Prohibited Conflicts of Interest shall include:
· Significant ownership interest in any supplier;
· Consulting or employment relationship with any customer, supplier or competitor;
· Outside business activity that detracts from an individual’s ability to devote appropriate time and attention to his or her responsibilities with the Company;
· Receiving money (other than those of nominal value as defined in the Company’s Code of Conduct), or excessive entertainment from any company with which the Company has current or prospective business dealings;
· Supervising, reviewing or having any influence on the job evaluation or compensation of a close relative;
· Selling anything to the Company or buying from the Company except on the same terms and conditions as comparable officers or directors are permitted to so purchase or sell.
Disclosure
The Company requires that the contents of disclosures in the reports and documents that are filed with the SEC and other public communications shall be full, fair, accurate, timely and understandable in accordance with applicable disclosure standards, including standards of materiality, where appropriate.
Officers must:
· Not knowingly misrepresent, or cause others to misrepresent facts about the Company to others in or outside the Company, including to auditors, government regulators, and other governmental officials;
· Properly review and critically analyze proposed disclosure materials for accuracy and completeness prior to disclosure;
· Familiarize him/herself within the context of their area of responsibility with the Company, to the disclosure requirements applicable to the Company as well as the business and financial operations of the Company.
Compliance
The Company is committed to full compliance with all applicable laws, rules and regulations. It is the individual responsibility of each Officer to, and each Officer must, adhere to the standards and restrictions imposed by those laws, rules and regulations, including those relating to accounting and auditing matters.

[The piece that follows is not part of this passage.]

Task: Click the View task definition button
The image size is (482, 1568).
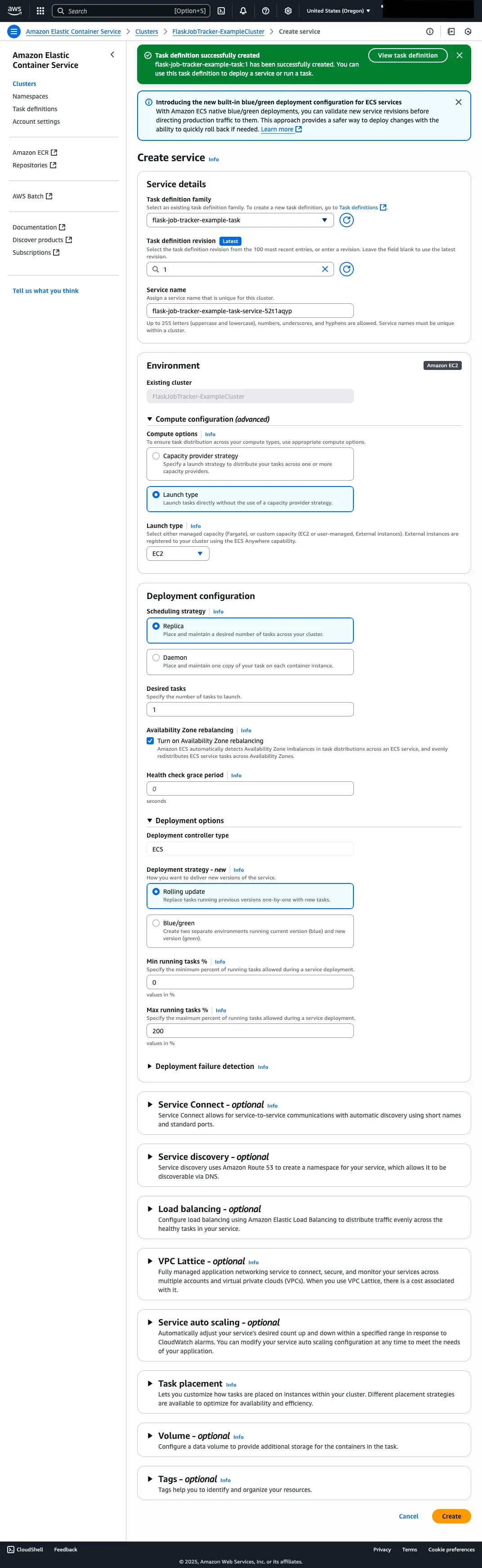Action: (407, 55)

Reporting and Accountability
The Audit Committee of the Board of the Company is responsible for applying this Code to specific situations in which questions are presented to it and has the authority to interpret this Code in any particular situation. Any Officer who becomes aware of any existing or potential breach of this Code is required to notify the Chief Executive Officer promptly. Failure to do so is itself a breach of this Code.
Officers must:
· Notify the Chief Executive Officer promptly of any existing or potential violation(s) of this Code;
· Refrain from retaliation against any employee or Officer for reports of potential violations made in good faith.
· Cooperate fully with any query or investigation by the Audit Committee of the Company.
Complaint Response
The Company will follow the following procedures in investigating complaints made and in enforcing this Code and reporting:
· The Audit Committee shall take all action it considers appropriate to investigate any breaches reported to it. If a breach has occurred, the Company will take such disciplinary or preventive action as the Board of Directors deems appropriate, after consultation with the Audit Committee.

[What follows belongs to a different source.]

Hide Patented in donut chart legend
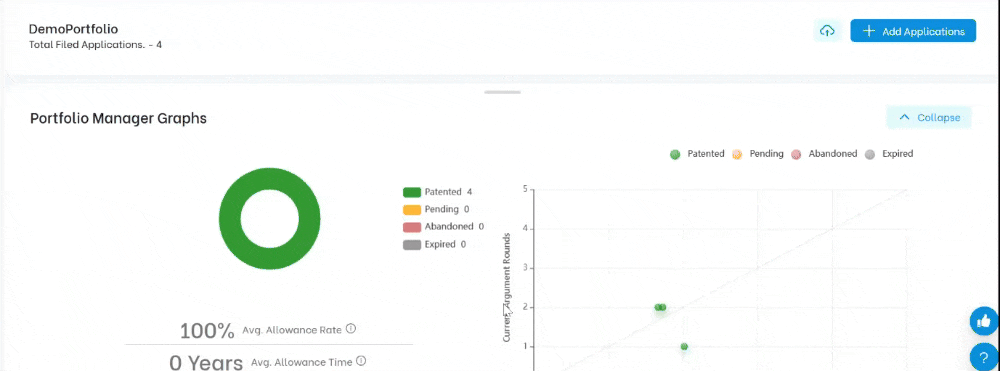The image size is (1000, 371). [438, 192]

· Breaches and potential breaches will be reported by the Chairman of the Audit Committee.
· Upon being notified that a breach has occurred, the Board will take or authorize such disciplinary or preventative action as it deems appropriate, after consultation with the Audit Committee, up to and including dismissal or, in the event of criminal or other serious violations of law, notification of the SEC or other appropriate law enforcement authorities.
Waivers
Any changes, waivers or variances to this Code will be disclosed in the Company’s current report on Form 8-K. A waiver is defined by SEC rules as a material departure from a provision of the Code and an implicit waiver means failure to take actions within a reasonable period of time regarding a material departure from a provision of the Code that has been made known to an executive officer of the Company. Officers are informed that it is not the Company’s intention to grant or to permit waivers from the requirements of this Code. Rather, the Company expects full compliance with this Code.